おいしそうなプリンは「黄色」で塗らない?

アニメの現場には微妙な色合いを決めるための「彩色」というプロフェッショナルがいる
アニメの現場には微妙な色合いを決めるための「彩色」というプロフェッショナルがいる

   考えられる理由のひとつは、食べているキャラクターがおいしそうに食べているから。ハイジのパンも、ペーターがとろりとしたチーズをのせて食べている場面は、本当においしそうですよね。

   マンモスの肉も、ギャートルズのおとうさんがガブッとかぶりついているあの感じが、たまらないわけです。『忍たま乱太郎』のしんべヱがおいしそうに食べていると、シンプルなおにぎりひとつでもついコンビニに走ってしまいます。

   また、食事をする場所や状況が食欲をそそる場合もあります。温泉、海の家、キャンプなど、イベント系の食事は文句なくおいしそうです。

   しかし、もうひとつ見逃せないのが食事の「色」です。以前担当した作品では、プリンの色を「黄色」ではなくて「黄色に近いオレンジ」に塗りましたが、アニメのプリンは「オレンジ色」のほうが断然おいしそうなのです。

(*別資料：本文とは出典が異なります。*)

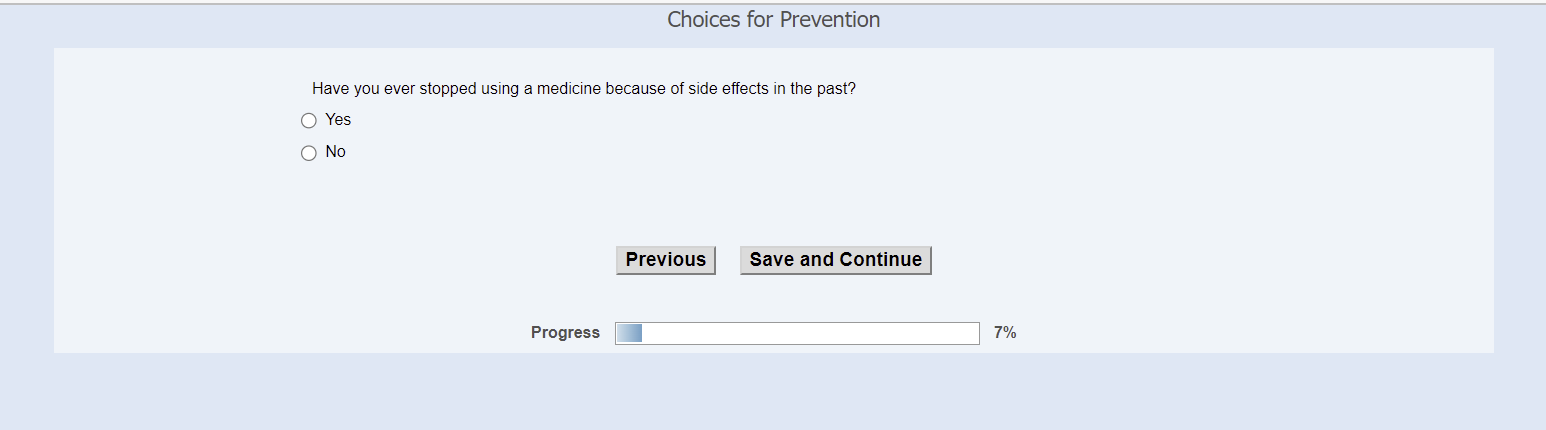The height and width of the screenshot is (430, 1546).
Task: Click the word "Continue" on the save button
Action: pyautogui.click(x=880, y=260)
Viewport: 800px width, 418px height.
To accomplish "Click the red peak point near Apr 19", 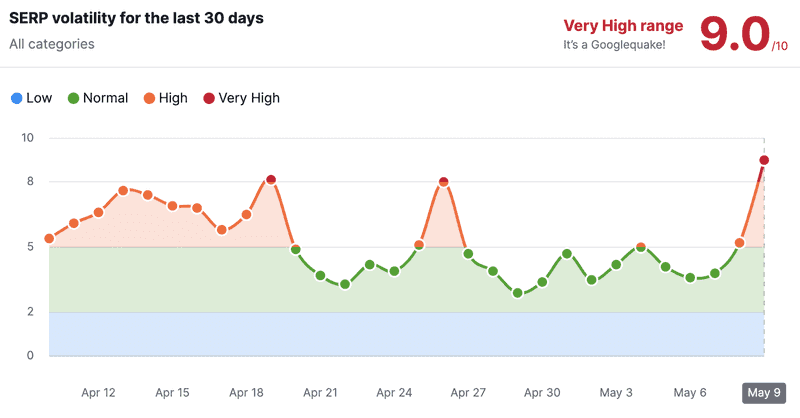I will [271, 180].
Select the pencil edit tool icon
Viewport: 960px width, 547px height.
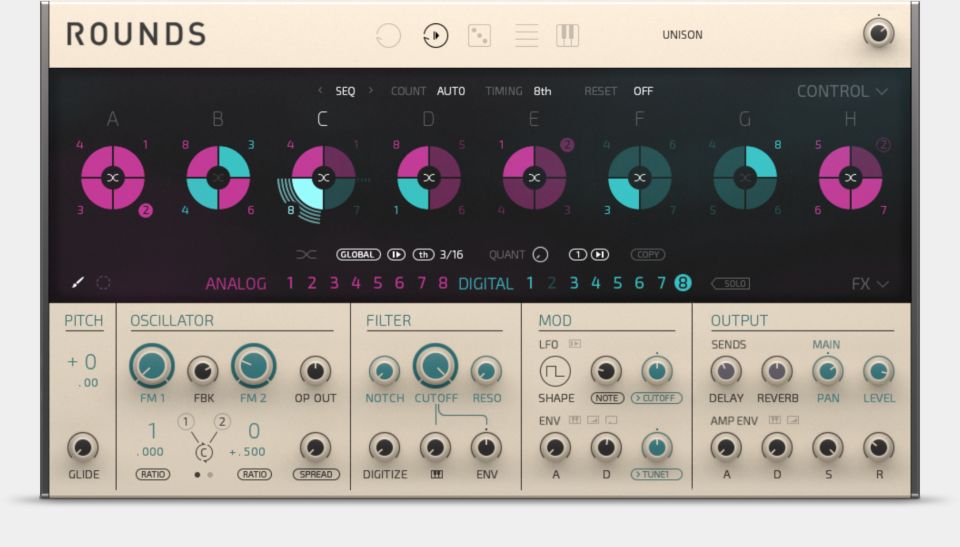tap(78, 283)
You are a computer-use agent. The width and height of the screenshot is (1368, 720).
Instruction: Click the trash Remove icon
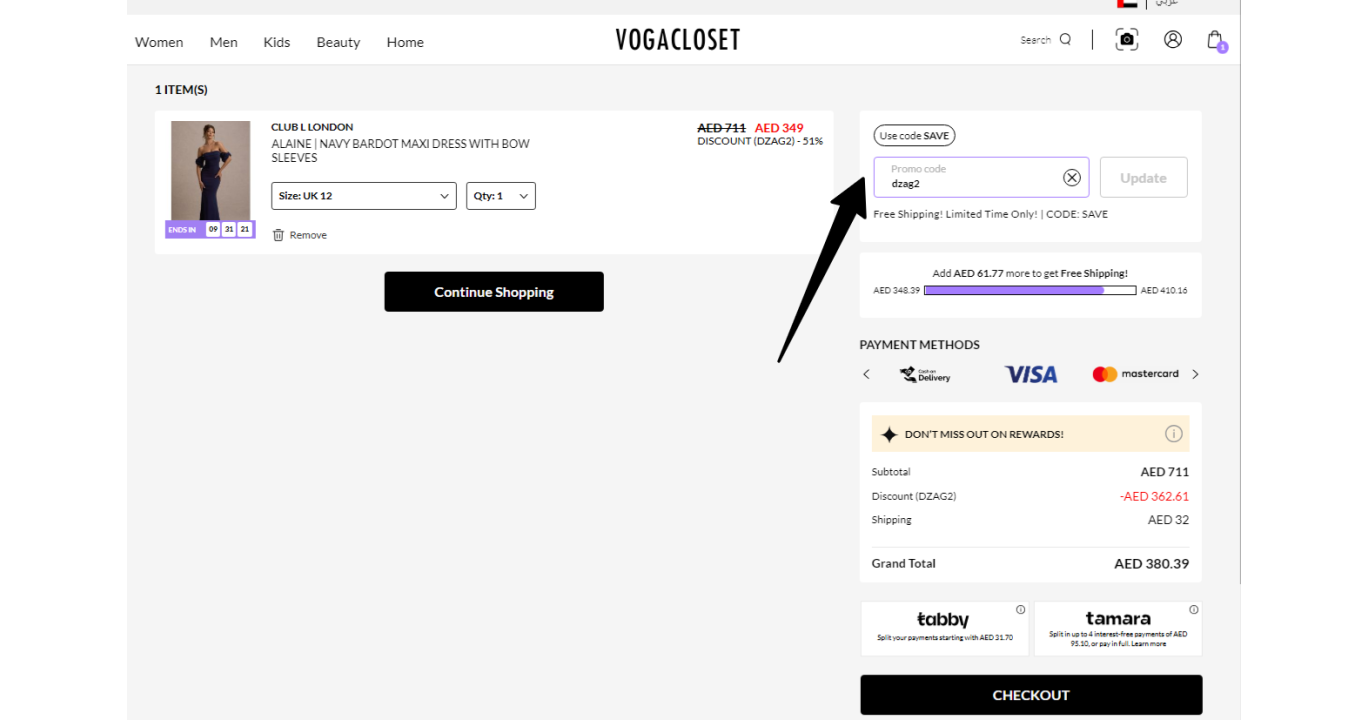278,235
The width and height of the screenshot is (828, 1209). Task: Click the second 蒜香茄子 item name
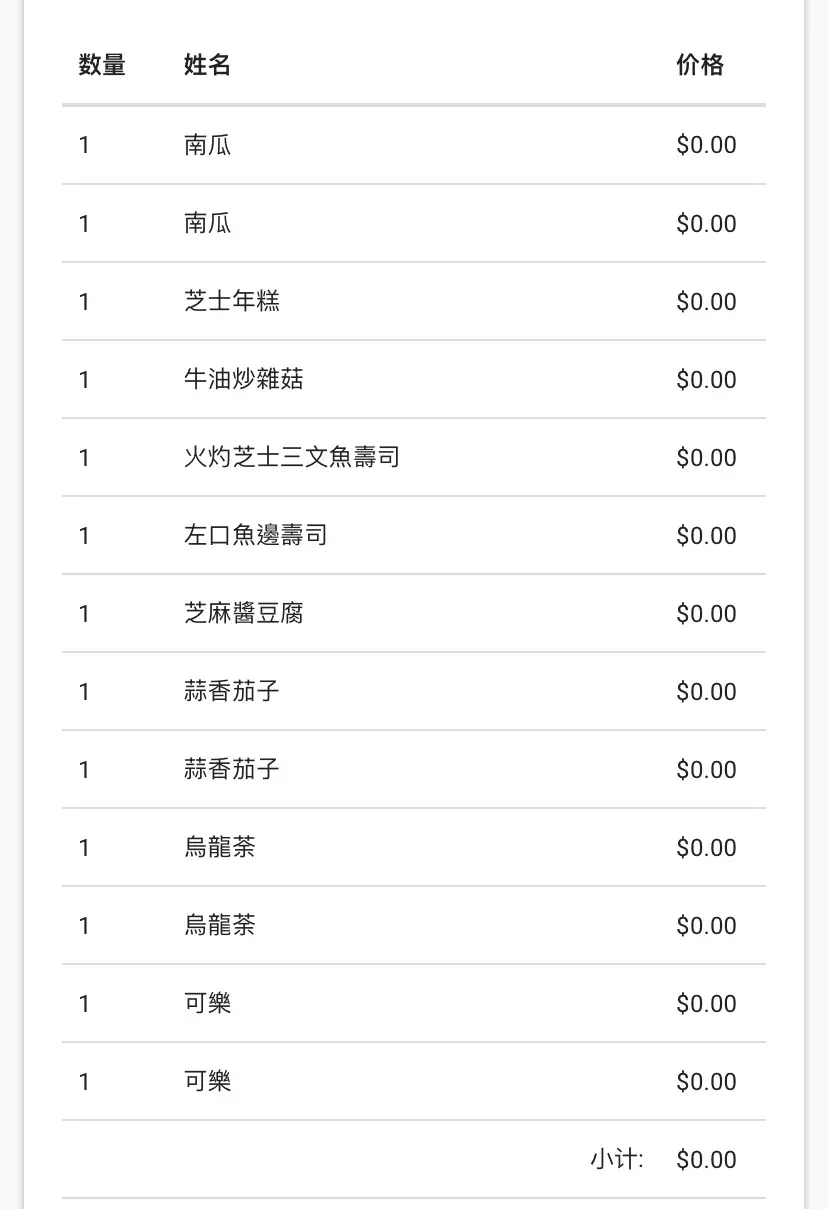click(x=232, y=769)
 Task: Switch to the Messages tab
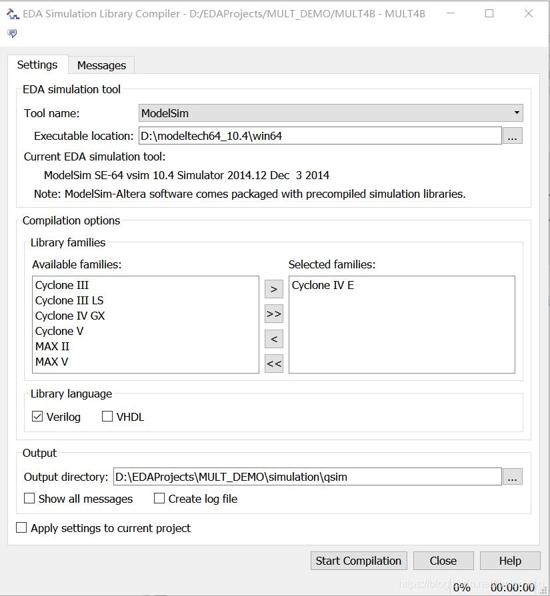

   アニメの食事シーンでは「白いごはん」も定番ですが、白いお米の影色ひとつで印象が変わります。影色を暖色系で塗るご飯が温かく感じますし、逆に、お寿司に寒色系を使うとキリッとした酢飯になります。

   このような色のマジックを操っているのは、「彩色」という部署です。作品全体の色彩のトーンを統一し、キャラクターやメカ、小物などの色指定をする仕事なのですが、色味のちょっとした違いが見分けられるプロフェッショナルなのです。

小豆色とタラコ色が醸しだす「重みのある赤」

   アニメの「赤」で有名なのは、『機動戦士ガンダム』に出てくるシャア専用「赤ザク」ですが、あの色も「ガンダムの赤」とは差をつけています。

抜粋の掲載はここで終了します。